Before I left Chicago last fall and moved in with my long-distance boyfriend in New York, I thought a lot about all the benefits such a lifestyle change could create. I fantasized about Sunday mornings with my boyfriend when neither of us would have to worry about rushing off to catch a flight. I thought about mundane weekday evenings, too, making dinner and hanging out after work, something we’d never experienced together before. And I thought about the career opportunities, culture, and new friendships, not to mention fabulous shopping that awaited me in the world’s finest city. What I didn’t think about, however, was the benefit my move would have on the environment, something a recent article on Slate suggests all LDR couples should consider.
In fact, in the article, author Barron YoungSmith argues that the carbon imprints of long distance relationships from their frequent flights and long drives are ruining the environment, suggesting that the lifestyle of a hypothetical bi-coastal couple is “about six times worse for the environment than that of the average gas-guzzling American.” But that’s not his only argument against LDRs. He also writes, “By spending all their free time out of town or staring at a webcam—that is, in their apartments or airline cabins, rather than in parks, bowling alleys, and pubs—long-distance lovers erode civic commitment and social support networks.” YoungSmith is so displeased by and all this “erosion,” he proposes a “robust Date Local movement” similar to a local food movement. But I have news for YoungSmith, dating locally has severe social and environmental implications, too. Here are the nine negative effects of dating locally:
1. Cruising and bar-hopping for dates increases CO2 emissions, as well as the possibility of drunk driving. Also, are bars really recycling all those empty beer bottles? Probably not.

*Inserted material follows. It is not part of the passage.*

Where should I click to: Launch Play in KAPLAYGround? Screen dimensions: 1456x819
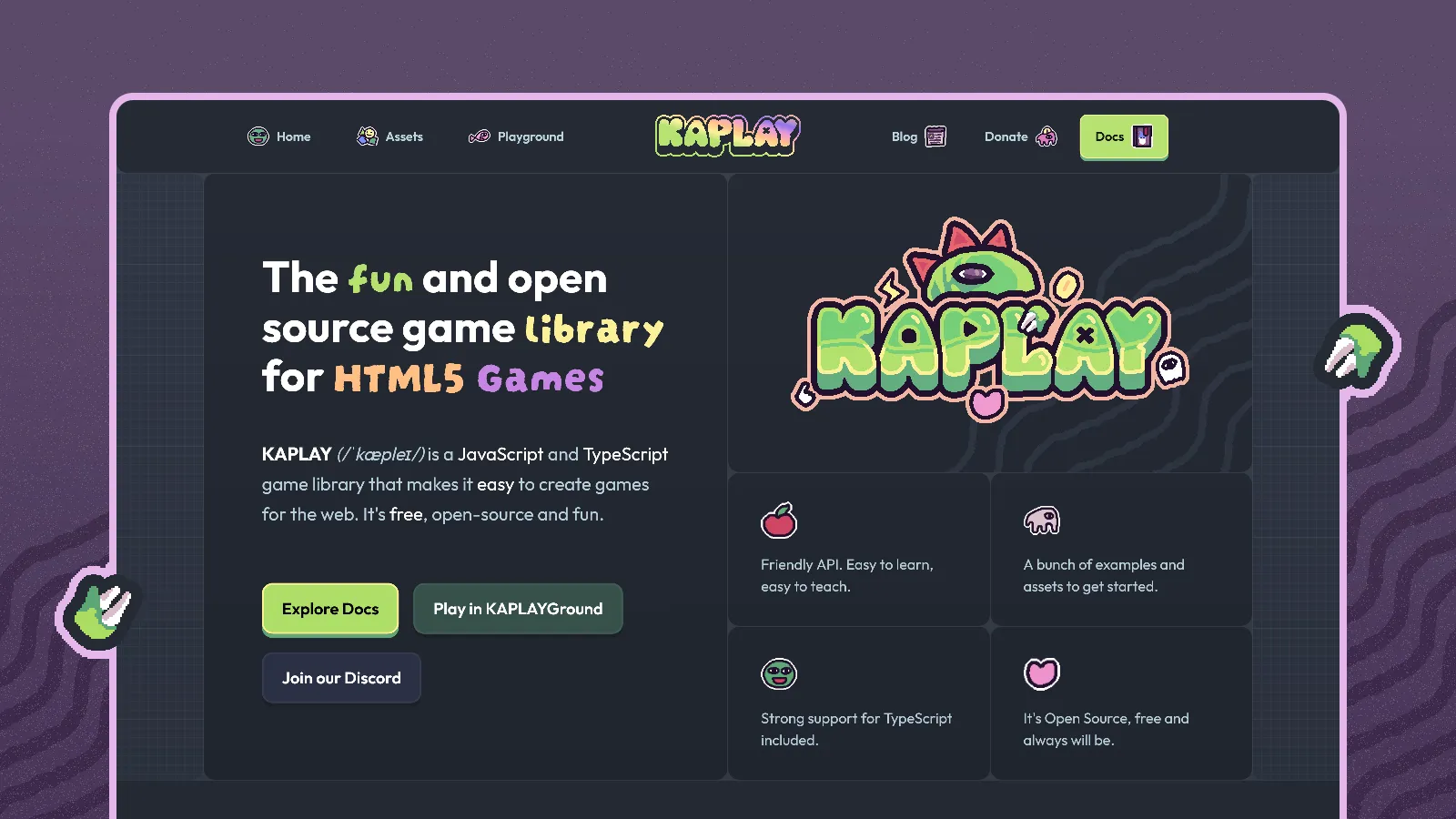[518, 609]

2. YoungSmith indirectly argues that dating locally increases bowling alley attendance, but has he considered the price of diseases spread through shared bowling shoes and bowling ball finger holes? Very costly, I’m sure.
3. Couples who spend a lot of time together, like those who live in the same city, start to look and act alike over time, much like dogs and their owners do. This decreases unique world views and creativity. It’s also very annoying.
4. Dating locally increases the odds of running into exes in the laundromat or at the deli, and if there’s anything more awkward than making small talk with someone who’s seen you naked while you’re washing a load of intimates or eating an egg salad sandwich, I’m sure I don’t know what it is.
5. Couples who live in the same city watch tons of TV because after a while that’s just all there is to do together. And you know what all that TV-watching uses? Electricity — lots of it.
6. Dating locally means fewer excuses to miss significant others’ boring office parties and family events, which can lead to an increase in headaches and ulcers!
7. Ulcers are not easily diagnosed. There are often many tests involved, which mean frequent trips to the hospital, which increases CO2 emissions.
8. Ulcers also increase trips to the bathroom and use of toilet paper — paper, need I remind you, that cannot be recycled!
9. What are people in small-town Kentucky supposed to do? Date their cousins? That’s just gross.